▶ WHAT TO DO: A word-for-word restatement of the full listing is required.
======== SUPPLIED RECORDS
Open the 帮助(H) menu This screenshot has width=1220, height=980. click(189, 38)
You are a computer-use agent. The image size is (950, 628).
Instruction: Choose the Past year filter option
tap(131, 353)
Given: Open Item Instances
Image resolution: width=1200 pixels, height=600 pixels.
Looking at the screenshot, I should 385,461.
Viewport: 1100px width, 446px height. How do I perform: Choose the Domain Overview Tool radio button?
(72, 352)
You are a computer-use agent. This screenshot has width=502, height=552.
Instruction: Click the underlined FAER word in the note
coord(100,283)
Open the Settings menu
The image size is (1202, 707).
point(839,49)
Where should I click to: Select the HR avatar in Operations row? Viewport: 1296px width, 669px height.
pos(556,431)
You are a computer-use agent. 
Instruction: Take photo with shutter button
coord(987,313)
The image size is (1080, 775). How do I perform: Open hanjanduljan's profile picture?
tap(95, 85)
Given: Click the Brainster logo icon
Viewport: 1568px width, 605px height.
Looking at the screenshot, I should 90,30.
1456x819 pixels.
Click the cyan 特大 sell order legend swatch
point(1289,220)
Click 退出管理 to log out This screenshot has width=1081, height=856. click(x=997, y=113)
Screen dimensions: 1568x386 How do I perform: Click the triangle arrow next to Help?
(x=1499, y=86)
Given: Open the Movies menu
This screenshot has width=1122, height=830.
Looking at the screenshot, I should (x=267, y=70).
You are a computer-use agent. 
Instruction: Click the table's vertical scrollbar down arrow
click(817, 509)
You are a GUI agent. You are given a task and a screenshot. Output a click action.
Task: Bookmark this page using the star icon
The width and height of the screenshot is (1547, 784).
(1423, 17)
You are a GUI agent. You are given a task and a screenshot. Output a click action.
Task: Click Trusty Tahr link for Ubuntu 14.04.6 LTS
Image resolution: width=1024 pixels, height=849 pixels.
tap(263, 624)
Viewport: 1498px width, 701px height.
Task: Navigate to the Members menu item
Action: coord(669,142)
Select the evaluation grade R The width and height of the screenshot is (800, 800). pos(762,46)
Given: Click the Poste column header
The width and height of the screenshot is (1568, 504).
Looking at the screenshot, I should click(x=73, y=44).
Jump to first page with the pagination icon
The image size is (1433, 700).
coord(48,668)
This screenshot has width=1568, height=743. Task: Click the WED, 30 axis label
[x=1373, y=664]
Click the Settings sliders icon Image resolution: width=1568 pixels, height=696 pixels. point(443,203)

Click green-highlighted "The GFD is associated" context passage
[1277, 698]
================
▶ SOLUTION BELOW:
Open the 帮助(H) menu This screenshot has width=1220, height=980. click(189, 38)
You are a computer-use agent. The image size is (950, 628).
Instruction: Choose the Past year filter option
tap(131, 353)
Given: Open Item Instances
Image resolution: width=1200 pixels, height=600 pixels.
Looking at the screenshot, I should 385,461.
Viewport: 1100px width, 446px height. How do I perform: Choose the Domain Overview Tool radio button?
(72, 352)
You are a computer-use agent. This screenshot has width=502, height=552.
Instruction: Click the underlined FAER word in the note
coord(100,283)
Open the Settings menu
The image size is (1202, 707).
point(839,49)
Where should I click to: Select the HR avatar in Operations row? Viewport: 1296px width, 669px height.
pos(556,431)
You are a computer-use agent. 
Instruction: Take photo with shutter button
coord(987,313)
The image size is (1080, 775). How do I perform: Open hanjanduljan's profile picture?
tap(95, 85)
Given: Click the Brainster logo icon
Viewport: 1568px width, 605px height.
Looking at the screenshot, I should 90,30.
1456x819 pixels.
Click the cyan 特大 sell order legend swatch
point(1289,220)
Click 退出管理 to log out This screenshot has width=1081, height=856. click(x=997, y=113)
Screen dimensions: 1568x386 How do I perform: Click the triangle arrow next to Help?
(x=1499, y=86)
Given: Open the Movies menu
This screenshot has width=1122, height=830.
Looking at the screenshot, I should (x=267, y=70).
You are a computer-use agent. 
Instruction: Click the table's vertical scrollbar down arrow
click(817, 509)
You are a GUI agent. You are given a task and a screenshot. Output a click action.
Task: Bookmark this page using the star icon
The width and height of the screenshot is (1547, 784).
(1423, 17)
You are a GUI agent. You are given a task and a screenshot. Output a click action.
Task: Click Trusty Tahr link for Ubuntu 14.04.6 LTS
Image resolution: width=1024 pixels, height=849 pixels.
tap(263, 624)
Viewport: 1498px width, 701px height.
Task: Navigate to the Members menu item
Action: coord(669,142)
Select the evaluation grade R The width and height of the screenshot is (800, 800). pos(762,46)
Given: Click the Poste column header
The width and height of the screenshot is (1568, 504).
Looking at the screenshot, I should click(x=73, y=44).
Jump to first page with the pagination icon
The image size is (1433, 700).
coord(48,668)
This screenshot has width=1568, height=743. Task: Click the WED, 30 axis label
[x=1373, y=664]
Click the Settings sliders icon Image resolution: width=1568 pixels, height=696 pixels. point(443,203)

Click green-highlighted "The GFD is associated" context passage
[1277, 698]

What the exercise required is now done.